Promise and Drawbacks of Data Mining

When I was in Washington State last week, I saw a demo of EntityCube from Microsoft Research. You can see it for yourself at http://entitycube.research.microsoft.com. Here’s a description of Entity Cube from it’s ReadMe page:

EntityCube generates summaries of Web entities from billions of public Web pages that contain information about people, locations, and organizations, and allows for exploration of their relationships. For example, users can use EntityCube to find an automatically generated biography page and social-network graph for a person, and use it to discover a relationship path between two people.

There are also a number of caveats on this page that you’ll want to read before fully exploring this tool on your own.

The demo I saw focused on famous people and it seemed to work pretty well. Try George Clooney. Not the example I was given, but it seems to work.

Naturally, I’m enough of an egoist that I decided to put my own name into EntityCube. And here’s where things got really interesting for me since I believe I have a good picture of my own social network.

EntityCube pulled up a mostly correct biography for me. It supposedly uses a static set of web pages rather than the current internet, so that could account for me being listed one position behind the one I currently hold.

It correctly identified me as being associated with James Jacobs, Jim Jacobs and Shinjoung Yeo – my partners at Free Government Information.
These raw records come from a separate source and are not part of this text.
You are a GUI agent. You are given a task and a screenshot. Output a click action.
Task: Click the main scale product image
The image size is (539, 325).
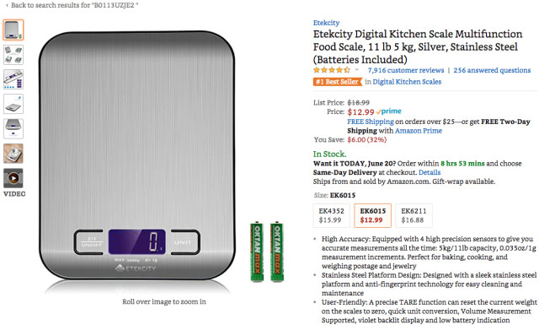click(136, 155)
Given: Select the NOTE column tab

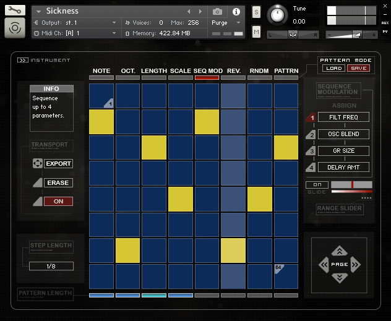Looking at the screenshot, I should pyautogui.click(x=101, y=71).
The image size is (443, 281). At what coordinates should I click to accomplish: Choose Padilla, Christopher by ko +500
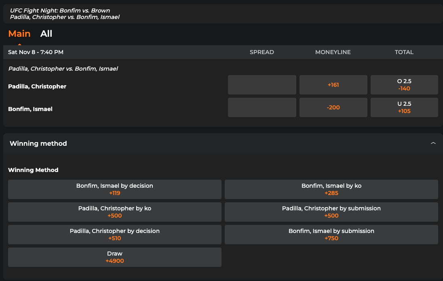(x=115, y=212)
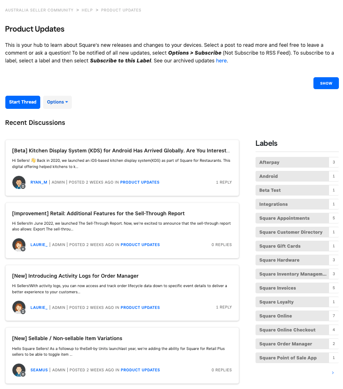Image resolution: width=343 pixels, height=389 pixels.
Task: Open Introducing Activity Logs for Order Manager
Action: pyautogui.click(x=76, y=276)
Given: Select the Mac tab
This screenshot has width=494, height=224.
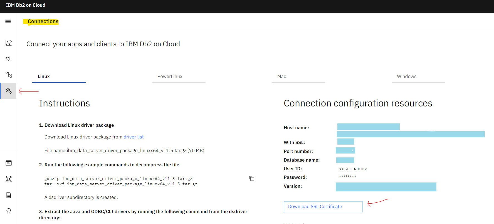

It also correctly associated me with Jim Simard and Sue Sherif, two of my work colleagues. So far so good.

It also identified me as being associated with Rebecca Moorman, a smart and nice technical services librarian that I haven’t spoken to in ten years since she left Juneau. It also connects me with a Velma Wallis whose only connection I can think of is that we were both on the speaker schedule at the Alaska Library Association conference in Barrow in 2005.  EntityCube also failed to turn up some very important relationships in my life. EntityCube missed finding my spouse and my two best friends.

Saving the best mischaracterization for last, EntityCube believes that I’m associated with Thomas Jefferson. In fact, when I tried the “six degrees of separation” tool to see what connection I might have to President Obama, the chain started with Thomas Jefferson and went through George Washington and Abraham Lincoln before getting to the current President. Clearly, on the internet, no one knows you are dead.

The point of this post isn’t to knock Microsoft. The “readme” page I referenced earlier says that this is a work in progress and that the information found through EntityCube could be wrong and shouldn’t be relied on.

What does concern me is the knowledge that state and federal government have been turning to data mining in a big way in an effort to locate terrorists and criminals before they strike. The systems they use are classified for the most part. But how do you and I know that they are so much better than EntityCube, which was put together by some very sharp computer programmers. How many erroneous conclusions are being drawn — and acted upon? Is this diversion of resources hurting the fight against crime and terrorism?